The CPSC also asked vacation rental platforms such as AirBnB, Vrbo, and TripAdvisor to require hosts to disable residential elevators or provide inspection certification that there are no hazardous gaps.
“Residential elevators can pose a deadly but unforeseen hazard to children, particularly children who are encountering them in vacation or rental homes,” Robert Adler, acting chairman of the agency, said in a written appeal, CBS News reported. “Children, some as young as 2 and as old as 12, have been crushed to death in this gap, suffering multiple skull fractures, fractured vertebrae and traumatic asphyxia. Other children have suffered horrific and lifelong injuries.”
Airbnb and TripAdvisor said they were reviewing the CPSC recommendations, while Vrbo has committed to at least some of them, CBS News reported. “We will share important elevator safety information with property owners who have residential elevators,” Vrbo said in a statement. “This will include a recommendation to disable elevators until they can be properly inspected and common safety issues addressed.

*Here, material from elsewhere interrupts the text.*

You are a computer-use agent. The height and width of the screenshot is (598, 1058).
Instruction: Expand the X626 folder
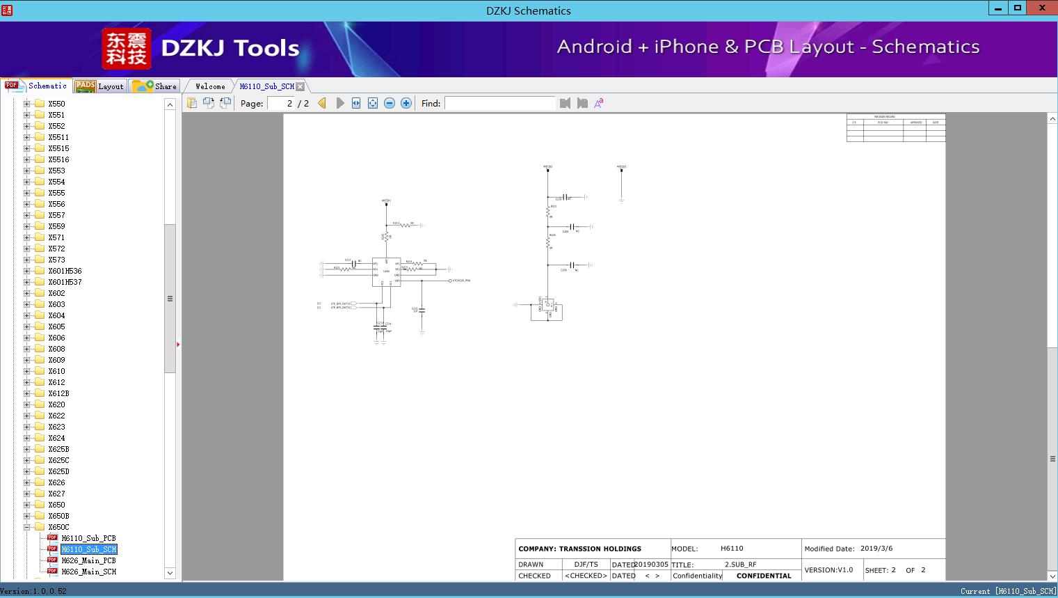(27, 482)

Vrbo has also posted elevator safety information to our Trust & Safety page, accessible by all guests. Our terms require property owners to abide by all safety-related laws and to keep equipment safe and in working order with regular maintenance.”
After decades of lawsuits, the nation’s elevator safety code shrank the door gap in 2017, but the new rules only applied to new installations, leaving hundreds of thousands of existing elevators posing a deadly hazard for small children. Fixes can include space guards or electronic monitoring devices that deactivate the elevators after a child is detected in the gap, according to the CPSC.